The lab also tries to standardize the testing protocol across the health system as much as possible. The Liat is connected to the LIS, and the lab aggregates results of testing on each location and monitors the number of invalids particularly closely.
The outcomes have been significant, and positive.
The lab has presented data at recent conferences documenting the effects it has seen using molecular instead of RIDTs at the point of care, such as a 40 percent drop in the number of tests being performed while also diagnosing many more than twice as many cases of influenza.
HFHS has also found that patients tested with the molecular technology were less likely to be admitted to the hospital and less likely to revisit the emergency room in the subsequent 30 days. When they were admitted, they had a shorter length of stay, and there was a lower cost associated with their care.
Stewardship was also improved with POC MDx testing at HFHS. There was an increase in appropriate use of antivirals, and while antibiotics had been prescribed in 70 percent of positive RIDT cases, they were only prescribed in 25 percent of MDx flu cases.

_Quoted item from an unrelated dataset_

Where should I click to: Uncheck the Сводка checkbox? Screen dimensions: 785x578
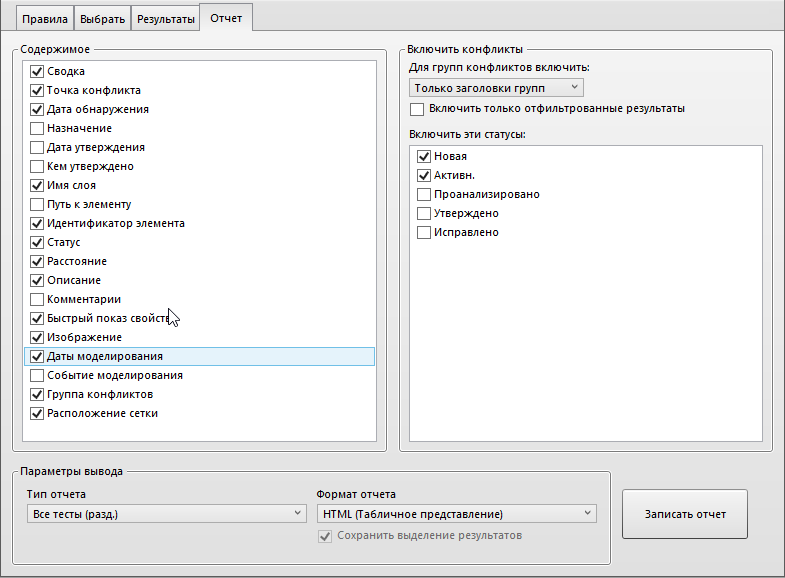pyautogui.click(x=37, y=71)
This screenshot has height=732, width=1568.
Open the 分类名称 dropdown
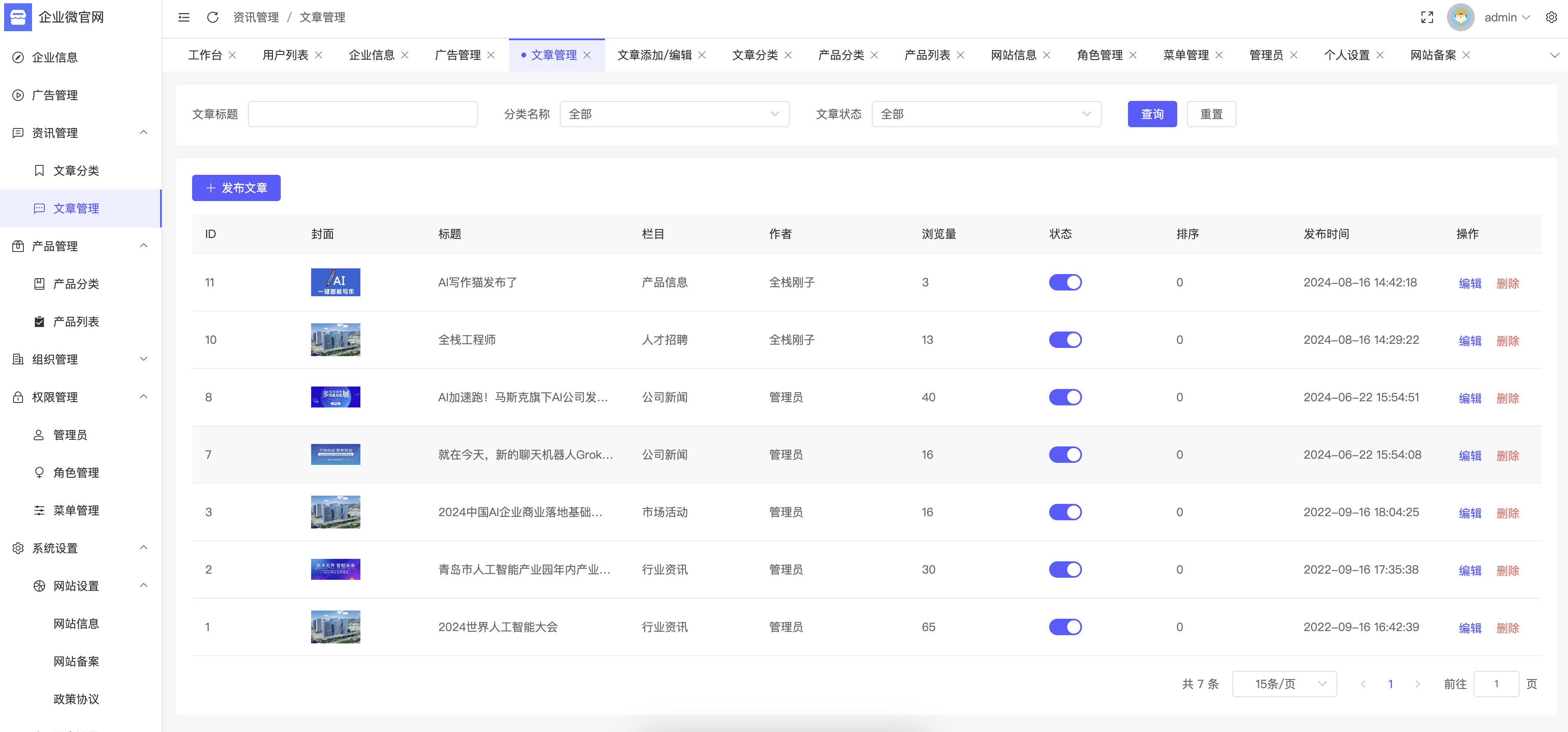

Like HFHS, NorthShore has also seen improvements in stewardship. As described in JCM, antivirals were prescribed for 82 percent of patients who tested positive for flu by POC MDx, but for only 70 percent of the patients who tested positive with RIDT and reflex PCR. And while 25 percent of patients with a negative RIDT still got antivirals only 2 percent of patients with a negative POC molecuar test did. Antibacterial prescribing was not significantly impacted in NorthShore's evaluation, however, but the medical staff reported increased physician and patient satisfaction.
The only concern has been the turnaround time, but overall NorthShore believes that the better performance of the assay outweighs this.
Every situation is different, but ideally, Samuel said he would have preferred to have a high-volume PCR assay available in the main lab during the rollout, so it could still offer "like for like" in a crisis. Barring that, being able to offer an antigen test would be better than nothing.
That said, switching to point-of-care molecular testing is "definitely worth the time and effort," Samuel said, even though "You can never underestimate how badly things can go wrong."